Experts with a core understanding of the data within their domain are responsible for establishing and ensuring all the ongoing management needs of their data, including data standards, data governance, and all things associated with data. The mesh is intended to extend across all data sources, locations, and types, delivering access to consumers of the data.
Of course, there are additional concepts behind all this, for example, continuous data quality improvement, populating and maintaining the data catalog, and so on. But there are beneficial qualities to both approaches. And the two can interact with, and augment each other.
What Does It Mean to You?
But the terms “data fabric” and “data mesh” are not used consistently in the market. In some cases, analyst groups try to put together a concise definition and list features or aspects that are required to conform to their definition. In some cases, vendors claim a product or service delivers a data fabric or a data mesh. In other cases, I’ve seen data fabric used as a synonym for data architecture.
“So what?” you may ask. And that is a great question. I don’t care if it is a mesh or a fabric or an architecture. The bottom line is that if it has “data” in its title, I like it! As long as it helps to facilitate the management, sharing, and usage of data, it can be helpful!
It’s all data management. And it needs to be done better — and more consistently — throughout all industries. If you’re doing things like ensuring data quality, establishing data stewardship, governing your data, ensuring compliance, and cataloging your data, these are long-overdue requirements I’m pleased to see being taken more seriously.
Consider data catalogs, which are a needed component of data architecture to enable the creation and management of metadata that allows us to actually use data. It sounds a lot like a data dictionary circa 1985, doesn’t it? Or a repository circa 1995? I guess if you wait around long enough, things have a way of resurrecting themselves… at least if they are useful. But they almost always have a new name!

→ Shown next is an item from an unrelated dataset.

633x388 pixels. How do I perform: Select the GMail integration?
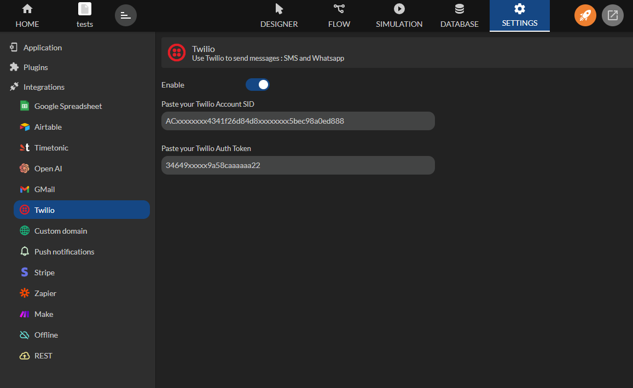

So, now we call it a data catalog. Oh sure, there are differences, such as the incorporation of machine learning to improve the metadata, a social media-like capability for users to define and improve metadata (like a Wiki), and the ability to perform semantic Google-like searches on the metadata. But it is still the same concept. We needed it then, and we need it even more now!
Some Useful Advice
OK, with all the above in mind, what steps make sense for your organisation to pursue? After all, the confusion surrounding “all things data” is real, but so are the challenges of managing data, as well as the potential benefits of gaining more control over your data assets.
The first thing to keep in mind is that you do not have to choose between data mesh and data fabric. Not only can a data mesh integrate and complement a data fabric (and vice versa), but both can also integrate and augment data management software already in use, thereby increasing its effectiveness.
Worry less about what is a mesh and what is a fabric and more about what you are attempting to accomplish. Work toward automating data management, assuring data governance, and establishing as much self-service to data as possible. And feel free to use concepts, processes, and tools from any source or framework that works for you and your organisation.
Think more of your data architecture and how you want to build it and manage it than whether you are implementing a data fabric or a data mesh, or indeed, any future “data thingie” that shows up.
As you automate, look to adopt and embrace AI and machine learning capabilities to bolster and improve your data architecture.
Finally, do not forget people and processes. You cannot solve all your data management issues with technology alone. Transforming your people and processes is just as crucial as transforming your data!